Task — Return all entries precisely as they stand, without the images.

■ ■ ■ ■ ■

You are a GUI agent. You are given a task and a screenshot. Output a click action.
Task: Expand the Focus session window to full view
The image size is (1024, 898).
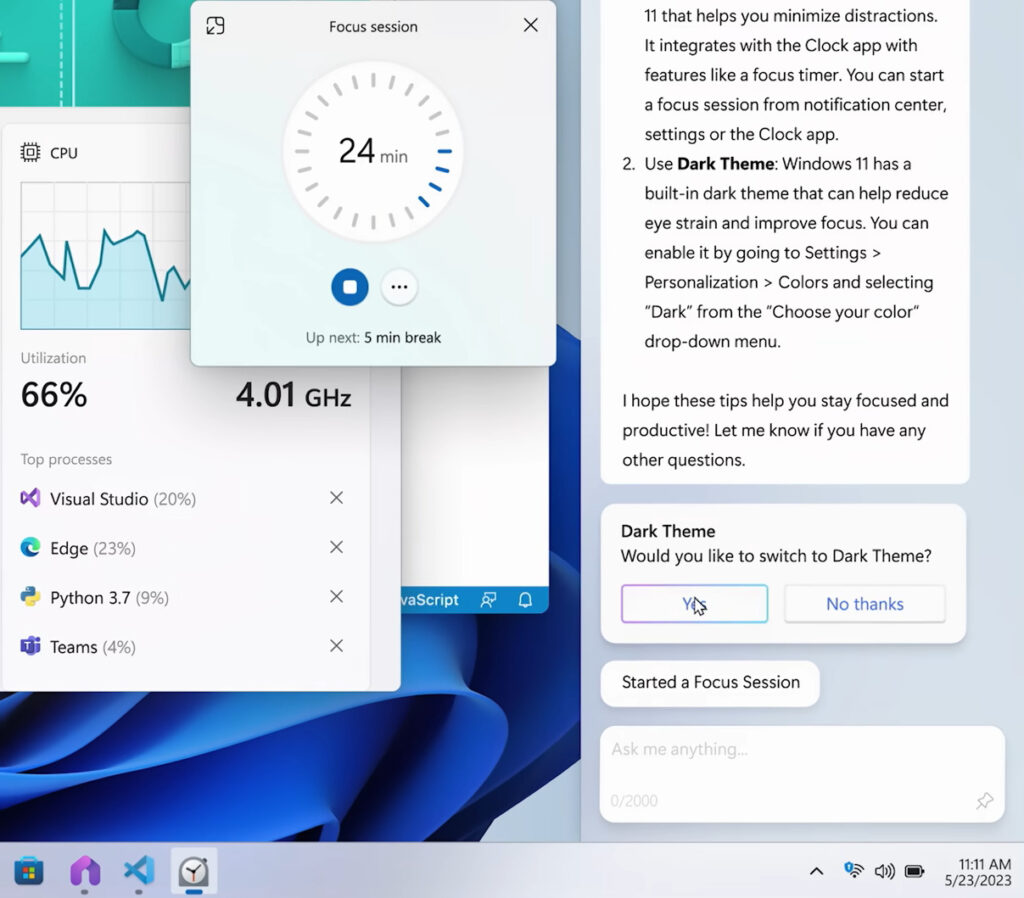point(215,26)
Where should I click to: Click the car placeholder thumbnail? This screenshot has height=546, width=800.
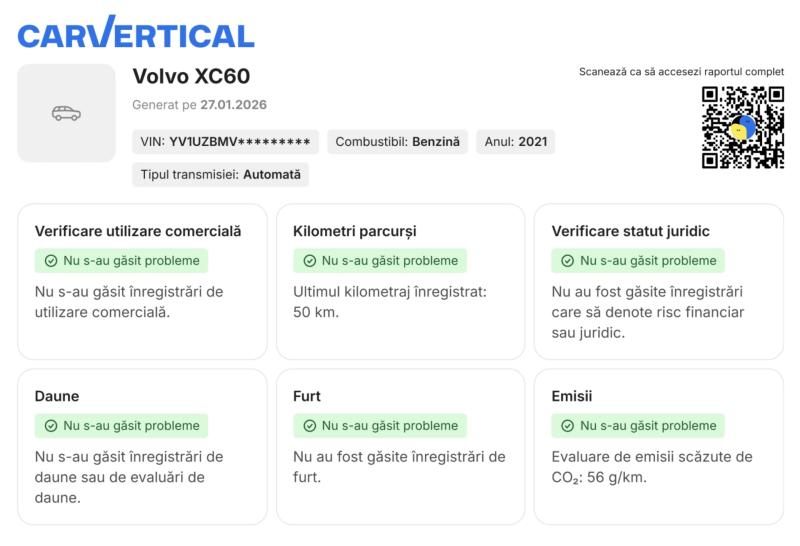click(66, 113)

■ ■ ■ ■ ■

Answer —
You are a GUI agent. You are given a task and a screenshot. Output a click action.
Task: Expand the Focus session window to full view
The image size is (1024, 898).
point(215,26)
Where should I click to: Click the car placeholder thumbnail? This screenshot has height=546, width=800.
click(66, 113)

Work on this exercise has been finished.